Researchers found that areas affected early on in the outbreak were on a similar band of northern latitude, such as Wuhan and Daegu in Asia; Milan and Paris in Europe; and Seattle in the US.
Also related among these cities were ranges of cold temperatures and relatively low humidity from January through March.
This seems to imply that the virus behaves similarly to seasonal respiratory viruses such as the flu and spread rapidly in the winter and early spring months.
The team, from the University of Maryland School of Medicine, says its maps can help scientists and policy makers predict where and when outbreaks will occur so they can stop the deadly disease in its tracks before it’s too late.

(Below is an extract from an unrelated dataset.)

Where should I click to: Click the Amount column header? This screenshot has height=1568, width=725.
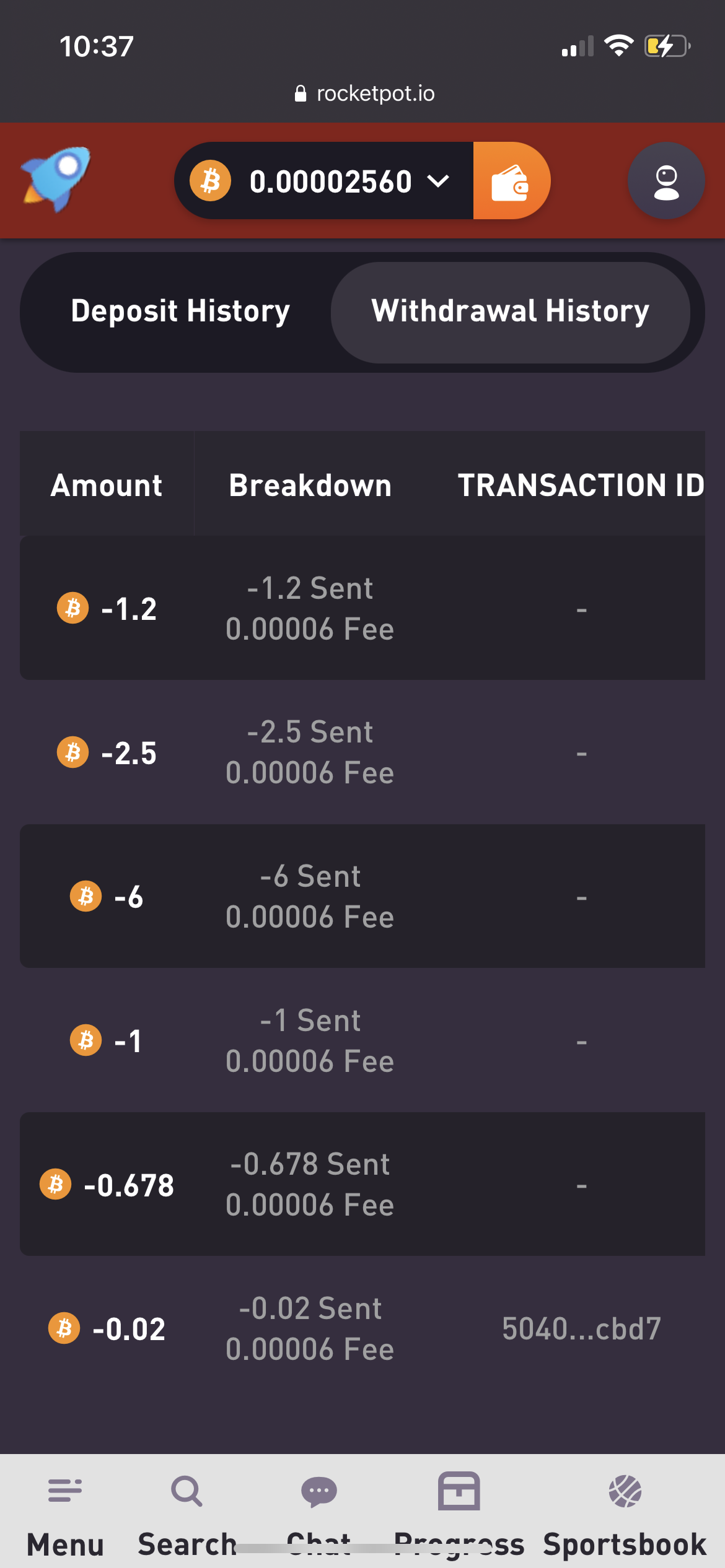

From November 2019 to March 2020, eight cities that had ‘substantial’ spread of coronavirus were all on a narrow band of latitudes between 30° N and 50° N (in green band and black circles)
Low temperatures puts Central Asia, the Caucuses, Eastern and Central Europe, the UK, the northeastern and midwestern US, and British Columbia (all in green band) at the highest risk for spread in winter and early spring
For the study, published in JAMA Network Open, the team collected climate data from 50 cities around the world between January 2020 and March 2020.
Eight cities with ‘substantial’ spread of the virus – Daegu, South Korea; Madrid, Spain; Milan, Italy; Paris, France; Qom, Iran; Seattle, USA; Tokyo, Japan; and Wuhan, China – were compared to 42 cities that were affected little to none by the virus.
‘Substantial’ transmission was defined as a country reporting at least 10 deaths from COVID-19, the disease caused by the virus, by March 10.
Climate data, such as temperatures and humidity, came from the European Centre for Medium-Range Weather Forecasts ERA-5 reanalysis.
From November 2019 to March 2020, the eight cities that had substantial spread were all on a narrow band of latitudes between 30° N and 50° N.
However, COVID-19 was unsuccessful in spreading as widely among cities north of this band such as in Moscow, Russia, which sits at 56.0° N, and south such as in Bangkok, Thailand, sitting at 13.7° N.
The cities that had substantial spread also had low levels of specific humidity, or how much water vapor is in a unit of moist air in grams per kilograms (above)
Researchers then looked at 2-m temperature, which is the temperature near Earth’s surface, where the majority of human activity takes place.
Results showed that in January 2020 in Wuhan and in February 2020 in the other seven cities, the average temperature at airport weather stations was between 39F (4C) and 48F (9C).
Average temperatures 20 to 30 days before the first community death in each city were roughly the same, ranging from 37F (3C) to 48F (9C).
The cities also had similar low amounts of specific humidity (Q), or how much water vapor is in a unit of moist air in grams per kilograms.
‘All the temperatures for the eight locations being in such a close range was a little surprising,’ Dr Mohammad Sajadi, an associate professor at the Institute of Human Virology at the University of Maryland School of Medicine, told DailyMail.com.
‘I was not expecting the temperatures to be so close and the humidity ranges to be so close.’
The team says the findings show why the risk of community spread affected areas such as Central Asia, the Caucuses, Eastern and Central Europe, the UK, the northeastern and midwestern US, and British Columbia in the winter.
It also shows that the coronavirus behaves similarly to a seasonal respiratory virus, such as influenza, peaking in cold weather and dying out in warmer ones.
Aside from prolonging the life of the virus, cold temperatures and low humidity could also affect how quickly it breeds in the nasal cavity and impaired immunity, allowing the virus to spread and move throughout the body.
‘We think that the virus is behaving like a seasonal respiratory virus,’ said Sajadi.
‘What this means is that the virus has temperature and humidity requirements that aid in its transmission.’
Sajadi hopes that climate data and weather will be used in further models that predict the spread of the virus.
In the US, there are more than two million confirmed cases of the virus and more than 112,000 deaths.